──────── Entries supplied ────────

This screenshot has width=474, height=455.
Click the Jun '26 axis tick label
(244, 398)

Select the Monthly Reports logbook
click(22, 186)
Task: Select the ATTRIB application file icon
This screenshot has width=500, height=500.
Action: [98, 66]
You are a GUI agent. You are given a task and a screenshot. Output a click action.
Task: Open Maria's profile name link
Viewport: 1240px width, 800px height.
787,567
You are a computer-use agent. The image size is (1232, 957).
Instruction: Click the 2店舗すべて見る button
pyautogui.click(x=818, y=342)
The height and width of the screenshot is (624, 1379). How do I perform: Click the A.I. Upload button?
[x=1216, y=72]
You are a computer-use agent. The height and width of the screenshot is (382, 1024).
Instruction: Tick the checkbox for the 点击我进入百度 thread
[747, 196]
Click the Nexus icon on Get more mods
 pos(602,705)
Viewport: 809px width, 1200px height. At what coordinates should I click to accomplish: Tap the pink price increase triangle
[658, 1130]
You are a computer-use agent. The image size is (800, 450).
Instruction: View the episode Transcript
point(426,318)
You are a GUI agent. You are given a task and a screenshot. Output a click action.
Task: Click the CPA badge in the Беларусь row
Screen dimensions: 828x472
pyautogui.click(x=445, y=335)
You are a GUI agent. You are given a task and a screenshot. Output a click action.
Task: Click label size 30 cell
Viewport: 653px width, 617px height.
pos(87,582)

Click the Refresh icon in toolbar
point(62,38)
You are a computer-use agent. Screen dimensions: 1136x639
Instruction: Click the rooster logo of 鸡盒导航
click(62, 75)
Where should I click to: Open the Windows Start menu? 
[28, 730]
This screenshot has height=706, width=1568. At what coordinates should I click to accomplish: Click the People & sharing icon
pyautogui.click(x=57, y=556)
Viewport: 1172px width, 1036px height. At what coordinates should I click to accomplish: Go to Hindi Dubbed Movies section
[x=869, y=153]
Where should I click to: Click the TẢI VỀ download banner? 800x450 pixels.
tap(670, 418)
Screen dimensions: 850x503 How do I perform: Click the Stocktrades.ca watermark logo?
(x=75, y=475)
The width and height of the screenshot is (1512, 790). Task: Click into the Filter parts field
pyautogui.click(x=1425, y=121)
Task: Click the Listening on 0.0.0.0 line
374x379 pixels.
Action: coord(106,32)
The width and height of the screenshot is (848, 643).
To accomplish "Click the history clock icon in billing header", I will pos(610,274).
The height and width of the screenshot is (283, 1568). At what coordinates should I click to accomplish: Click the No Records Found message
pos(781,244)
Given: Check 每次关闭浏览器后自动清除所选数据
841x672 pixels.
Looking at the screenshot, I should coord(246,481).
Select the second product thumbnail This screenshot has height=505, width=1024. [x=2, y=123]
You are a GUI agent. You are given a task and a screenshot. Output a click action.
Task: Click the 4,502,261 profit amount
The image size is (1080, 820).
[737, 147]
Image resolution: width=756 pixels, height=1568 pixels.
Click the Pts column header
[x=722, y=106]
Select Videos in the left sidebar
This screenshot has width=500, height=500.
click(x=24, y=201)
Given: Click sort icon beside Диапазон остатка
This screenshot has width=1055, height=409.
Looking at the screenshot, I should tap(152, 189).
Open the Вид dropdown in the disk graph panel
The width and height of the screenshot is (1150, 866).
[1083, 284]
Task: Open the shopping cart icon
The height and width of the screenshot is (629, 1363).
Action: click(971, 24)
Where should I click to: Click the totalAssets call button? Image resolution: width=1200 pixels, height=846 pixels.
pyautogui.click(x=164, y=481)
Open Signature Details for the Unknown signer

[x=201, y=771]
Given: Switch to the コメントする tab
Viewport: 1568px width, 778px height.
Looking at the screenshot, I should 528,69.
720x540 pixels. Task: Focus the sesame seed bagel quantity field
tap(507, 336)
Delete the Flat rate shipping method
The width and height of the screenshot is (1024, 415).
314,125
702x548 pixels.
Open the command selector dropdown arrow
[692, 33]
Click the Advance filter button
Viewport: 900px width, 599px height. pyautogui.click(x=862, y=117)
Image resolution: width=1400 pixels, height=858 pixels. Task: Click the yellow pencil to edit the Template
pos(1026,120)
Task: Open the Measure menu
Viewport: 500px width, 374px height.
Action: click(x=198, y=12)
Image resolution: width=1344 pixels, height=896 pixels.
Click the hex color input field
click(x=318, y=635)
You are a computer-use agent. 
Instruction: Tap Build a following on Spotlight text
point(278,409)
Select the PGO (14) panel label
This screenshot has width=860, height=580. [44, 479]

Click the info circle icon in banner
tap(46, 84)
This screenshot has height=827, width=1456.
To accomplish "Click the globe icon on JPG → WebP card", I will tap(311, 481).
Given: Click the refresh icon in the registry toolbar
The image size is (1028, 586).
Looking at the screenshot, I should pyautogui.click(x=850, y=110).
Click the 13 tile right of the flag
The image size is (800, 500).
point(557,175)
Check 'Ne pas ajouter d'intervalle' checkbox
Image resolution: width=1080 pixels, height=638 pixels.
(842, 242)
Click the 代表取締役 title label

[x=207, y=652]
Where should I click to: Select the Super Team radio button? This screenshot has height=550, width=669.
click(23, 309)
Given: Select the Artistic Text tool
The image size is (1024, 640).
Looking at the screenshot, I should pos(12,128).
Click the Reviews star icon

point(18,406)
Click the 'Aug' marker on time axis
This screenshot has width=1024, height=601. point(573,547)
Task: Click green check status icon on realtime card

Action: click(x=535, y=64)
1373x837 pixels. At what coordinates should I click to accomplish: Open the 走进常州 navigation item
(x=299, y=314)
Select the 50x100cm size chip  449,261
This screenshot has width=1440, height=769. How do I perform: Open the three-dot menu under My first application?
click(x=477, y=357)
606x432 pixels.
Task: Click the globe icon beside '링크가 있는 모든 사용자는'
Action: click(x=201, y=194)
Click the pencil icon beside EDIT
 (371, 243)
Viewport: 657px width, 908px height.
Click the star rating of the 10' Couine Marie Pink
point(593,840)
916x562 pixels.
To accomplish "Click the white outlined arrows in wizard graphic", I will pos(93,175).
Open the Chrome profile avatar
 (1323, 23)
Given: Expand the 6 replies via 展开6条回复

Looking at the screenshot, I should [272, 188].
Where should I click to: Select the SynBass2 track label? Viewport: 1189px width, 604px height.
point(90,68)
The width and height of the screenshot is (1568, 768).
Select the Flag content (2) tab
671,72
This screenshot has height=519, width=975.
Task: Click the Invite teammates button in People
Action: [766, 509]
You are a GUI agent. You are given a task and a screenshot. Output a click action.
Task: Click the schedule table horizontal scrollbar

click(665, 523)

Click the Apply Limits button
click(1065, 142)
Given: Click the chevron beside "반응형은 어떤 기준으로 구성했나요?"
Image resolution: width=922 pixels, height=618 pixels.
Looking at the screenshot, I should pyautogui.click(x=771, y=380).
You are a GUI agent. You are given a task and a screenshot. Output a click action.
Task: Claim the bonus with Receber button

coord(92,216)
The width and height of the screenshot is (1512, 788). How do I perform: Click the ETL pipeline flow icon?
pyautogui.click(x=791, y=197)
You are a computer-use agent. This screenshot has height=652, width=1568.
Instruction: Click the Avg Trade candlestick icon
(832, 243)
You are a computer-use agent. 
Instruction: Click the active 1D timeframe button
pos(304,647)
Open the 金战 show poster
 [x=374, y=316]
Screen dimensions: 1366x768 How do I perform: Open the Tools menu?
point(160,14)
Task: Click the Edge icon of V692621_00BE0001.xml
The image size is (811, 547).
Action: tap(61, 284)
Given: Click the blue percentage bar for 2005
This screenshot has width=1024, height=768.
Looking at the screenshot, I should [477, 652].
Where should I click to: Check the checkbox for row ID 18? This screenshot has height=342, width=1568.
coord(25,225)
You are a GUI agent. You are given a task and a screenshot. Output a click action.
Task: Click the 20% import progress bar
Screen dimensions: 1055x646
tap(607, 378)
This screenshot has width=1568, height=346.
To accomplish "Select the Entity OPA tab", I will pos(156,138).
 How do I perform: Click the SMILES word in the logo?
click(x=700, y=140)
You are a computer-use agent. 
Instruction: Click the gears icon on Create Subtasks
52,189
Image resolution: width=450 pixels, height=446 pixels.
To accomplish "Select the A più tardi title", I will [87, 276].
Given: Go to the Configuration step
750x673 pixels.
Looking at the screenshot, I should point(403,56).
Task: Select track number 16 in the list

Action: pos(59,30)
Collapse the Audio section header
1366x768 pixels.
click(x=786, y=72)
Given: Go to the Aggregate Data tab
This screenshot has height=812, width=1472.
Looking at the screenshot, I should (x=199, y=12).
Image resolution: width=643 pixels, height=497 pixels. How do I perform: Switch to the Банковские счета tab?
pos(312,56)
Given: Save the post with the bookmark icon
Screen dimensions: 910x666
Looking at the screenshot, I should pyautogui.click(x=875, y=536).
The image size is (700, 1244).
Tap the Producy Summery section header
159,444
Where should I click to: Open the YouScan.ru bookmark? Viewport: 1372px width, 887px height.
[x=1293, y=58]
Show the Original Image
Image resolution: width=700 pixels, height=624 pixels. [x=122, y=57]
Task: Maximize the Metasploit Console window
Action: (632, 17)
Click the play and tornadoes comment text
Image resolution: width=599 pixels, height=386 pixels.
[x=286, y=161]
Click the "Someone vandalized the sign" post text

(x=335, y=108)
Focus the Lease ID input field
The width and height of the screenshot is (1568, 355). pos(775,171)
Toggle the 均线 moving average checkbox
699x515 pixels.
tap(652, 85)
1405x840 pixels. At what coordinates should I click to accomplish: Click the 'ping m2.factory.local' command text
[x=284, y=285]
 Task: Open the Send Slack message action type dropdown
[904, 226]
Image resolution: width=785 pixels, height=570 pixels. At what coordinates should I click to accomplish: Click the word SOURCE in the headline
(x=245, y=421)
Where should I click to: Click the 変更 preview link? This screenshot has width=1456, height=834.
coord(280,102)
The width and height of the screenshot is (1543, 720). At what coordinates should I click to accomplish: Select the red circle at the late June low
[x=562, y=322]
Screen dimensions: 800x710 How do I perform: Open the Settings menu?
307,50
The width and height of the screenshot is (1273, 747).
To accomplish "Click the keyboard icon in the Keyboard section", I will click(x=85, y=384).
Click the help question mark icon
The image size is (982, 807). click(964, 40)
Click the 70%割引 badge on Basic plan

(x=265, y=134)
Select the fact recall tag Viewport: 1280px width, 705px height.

────────

*Activity*:
Search the entries for the word "will", then copy every line in which it is found.

*Reply*:
To accomplish "Click the history clock icon in billing header", I will pos(610,274).
To accomplish "Click the globe icon on JPG → WebP card", I will tap(311, 481).
To accomplish "Click the white outlined arrows in wizard graphic", I will pos(93,175).
To accomplish "Select the Entity OPA tab", I will pos(156,138).
To accomplish "Select the A più tardi title", I will [87, 276].
To accomplish "Click the keyboard icon in the Keyboard section", I will click(x=85, y=384).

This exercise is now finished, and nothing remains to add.